## The task
Please output the passage below on the consolidated land-title actions word for word, in full.
BEGIN Text section
In these actions Pilares and associates, altogether ten in number,  intervened, asserting their rights  to  the parcels conveyed to them in the deeds previously executed in their favor  by  Rivera.  Also,  Manuel de  Guia,  undaunted by his previous ill-success as a litigant, intervened, claiming the same property that had been denied to him in the prior litigation.   Other individuals also intervened, with whom we are not so extensively concerned, namely,  M. P. Leuterio and persons claiming under him.  The two actions, identical in their principal features, were consolidated for the purpose of trial and were disposed of  by the trial  court in a single opinion.   Meanwhile Rivera had died and his estate was,  at the time of the decision,  represented  by Emilio Rivera as his administrator.

The appealed decision has a  number of dispositive  provisions, but the only  parts of it that are brought into discussion in this appeal are those relating to the title of  the land which had been  conveyed back to  Rivera and which  has been deeded by him  to the appellees in these cases  or their predecessors in interest.  The basic point in the  decision is that all these  individuals are the lawful  owners of the parcels thus conveyed and that, on the contrary, the plaintiffs in the two actions,  including the intervenor De Guia, have no enforceable legal claim to any part of it.  In order to carry  this  fundamental  finding into effect, the trial judge  ordered  that the  certificate of title  in  the name of Rivera covering this land should be cancelled and that other  certificates for various  portions thereof  should be issued to the following individuals  in the amounts stated, to wit:

sq. m.

To Felipe Pilares

25,000
To Luciano Espiritu
28,000
To Marcos Gajudo
31,000
To Mariano Pilares
22,000
To Crispulo Baetiong
2,731
To Maximo Pangyarihan
8,736
To Eugenio Espiritu
25,000
To Martin Alcantara
14,000
To Francisco Esguerra
15,000
To Quintin Gutierrez.
END Text section
BEGIN Provided information
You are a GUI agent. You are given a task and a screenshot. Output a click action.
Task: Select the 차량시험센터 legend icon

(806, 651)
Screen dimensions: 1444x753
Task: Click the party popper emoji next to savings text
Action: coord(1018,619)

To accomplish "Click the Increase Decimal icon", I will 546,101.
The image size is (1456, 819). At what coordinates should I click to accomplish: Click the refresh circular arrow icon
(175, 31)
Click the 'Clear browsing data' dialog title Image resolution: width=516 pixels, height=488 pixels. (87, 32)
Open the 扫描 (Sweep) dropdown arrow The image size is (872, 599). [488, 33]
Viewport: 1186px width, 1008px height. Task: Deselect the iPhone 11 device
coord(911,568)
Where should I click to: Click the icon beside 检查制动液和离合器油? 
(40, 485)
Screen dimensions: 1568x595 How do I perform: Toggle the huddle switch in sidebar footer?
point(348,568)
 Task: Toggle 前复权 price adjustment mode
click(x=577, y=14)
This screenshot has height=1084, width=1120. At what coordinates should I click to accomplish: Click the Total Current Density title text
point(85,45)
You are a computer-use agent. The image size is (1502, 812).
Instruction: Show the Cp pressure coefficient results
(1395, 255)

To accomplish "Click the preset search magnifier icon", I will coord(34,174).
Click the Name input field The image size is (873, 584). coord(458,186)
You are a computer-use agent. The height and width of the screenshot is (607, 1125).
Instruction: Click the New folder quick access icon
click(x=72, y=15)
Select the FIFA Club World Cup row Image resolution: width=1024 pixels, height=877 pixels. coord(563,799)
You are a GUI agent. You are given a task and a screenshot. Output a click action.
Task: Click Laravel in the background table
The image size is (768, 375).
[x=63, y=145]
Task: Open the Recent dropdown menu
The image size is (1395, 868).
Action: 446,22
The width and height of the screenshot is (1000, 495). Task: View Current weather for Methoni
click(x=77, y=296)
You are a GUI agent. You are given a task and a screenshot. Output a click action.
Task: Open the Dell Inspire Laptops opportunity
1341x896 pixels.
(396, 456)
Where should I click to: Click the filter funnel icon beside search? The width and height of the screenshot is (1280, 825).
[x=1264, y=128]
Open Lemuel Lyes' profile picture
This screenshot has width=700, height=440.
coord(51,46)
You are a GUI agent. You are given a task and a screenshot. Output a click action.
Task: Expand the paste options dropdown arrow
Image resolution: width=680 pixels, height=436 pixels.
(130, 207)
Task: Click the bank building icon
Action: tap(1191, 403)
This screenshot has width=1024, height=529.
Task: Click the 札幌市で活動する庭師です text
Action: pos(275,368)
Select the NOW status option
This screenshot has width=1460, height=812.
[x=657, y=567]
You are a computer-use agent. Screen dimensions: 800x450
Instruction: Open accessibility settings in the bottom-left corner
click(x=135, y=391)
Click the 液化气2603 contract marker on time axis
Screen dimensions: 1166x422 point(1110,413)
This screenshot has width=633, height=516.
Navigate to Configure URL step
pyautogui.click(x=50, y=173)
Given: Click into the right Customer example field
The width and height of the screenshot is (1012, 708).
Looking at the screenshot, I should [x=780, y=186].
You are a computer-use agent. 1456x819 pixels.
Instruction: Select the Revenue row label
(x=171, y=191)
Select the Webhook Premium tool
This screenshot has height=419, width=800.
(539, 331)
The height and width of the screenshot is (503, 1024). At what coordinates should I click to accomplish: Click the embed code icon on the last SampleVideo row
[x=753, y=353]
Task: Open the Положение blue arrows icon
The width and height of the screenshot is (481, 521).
END Provided information
## Solution to the problem
In these actions Pilares and associates, altogether ten in number,  intervened, asserting their rights  to  the parcels conveyed to them in the deeds previously executed in their favor  by  Rivera.  Also,  Manuel de  Guia,  undaunted by his previous ill-success as a litigant, intervened, claiming the same property that had been denied to him in the prior litigation.   Other individuals also intervened, with whom we are not so extensively concerned, namely,  M. P. Leuterio and persons claiming under him.  The two actions, identical in their principal features, were consolidated for the purpose of trial and were disposed of  by the trial  court in a single opinion.   Meanwhile Rivera had died and his estate was,  at the time of the decision,  represented  by Emilio Rivera as his administrator.

The appealed decision has a  number of dispositive  provisions, but the only  parts of it that are brought into discussion in this appeal are those relating to the title of  the land which had been  conveyed back to  Rivera and which  has been deeded by him  to the appellees in these cases  or their predecessors in interest.  The basic point in the  decision is that all these  individuals are the lawful  owners of the parcels thus conveyed and that, on the contrary, the plaintiffs in the two actions,  including the intervenor De Guia, have no enforceable legal claim to any part of it.  In order to carry  this  fundamental  finding into effect, the trial judge  ordered  that the  certificate of title  in  the name of Rivera covering this land should be cancelled and that other  certificates for various  portions thereof  should be issued to the following individuals  in the amounts stated, to wit:

sq. m.

To Felipe Pilares

25,000
To Luciano Espiritu
28,000
To Marcos Gajudo
31,000
To Mariano Pilares
22,000
To Crispulo Baetiong
2,731
To Maximo Pangyarihan
8,736
To Eugenio Espiritu
25,000
To Martin Alcantara
14,000
To Francisco Esguerra
15,000
To Quintin Gutierrez.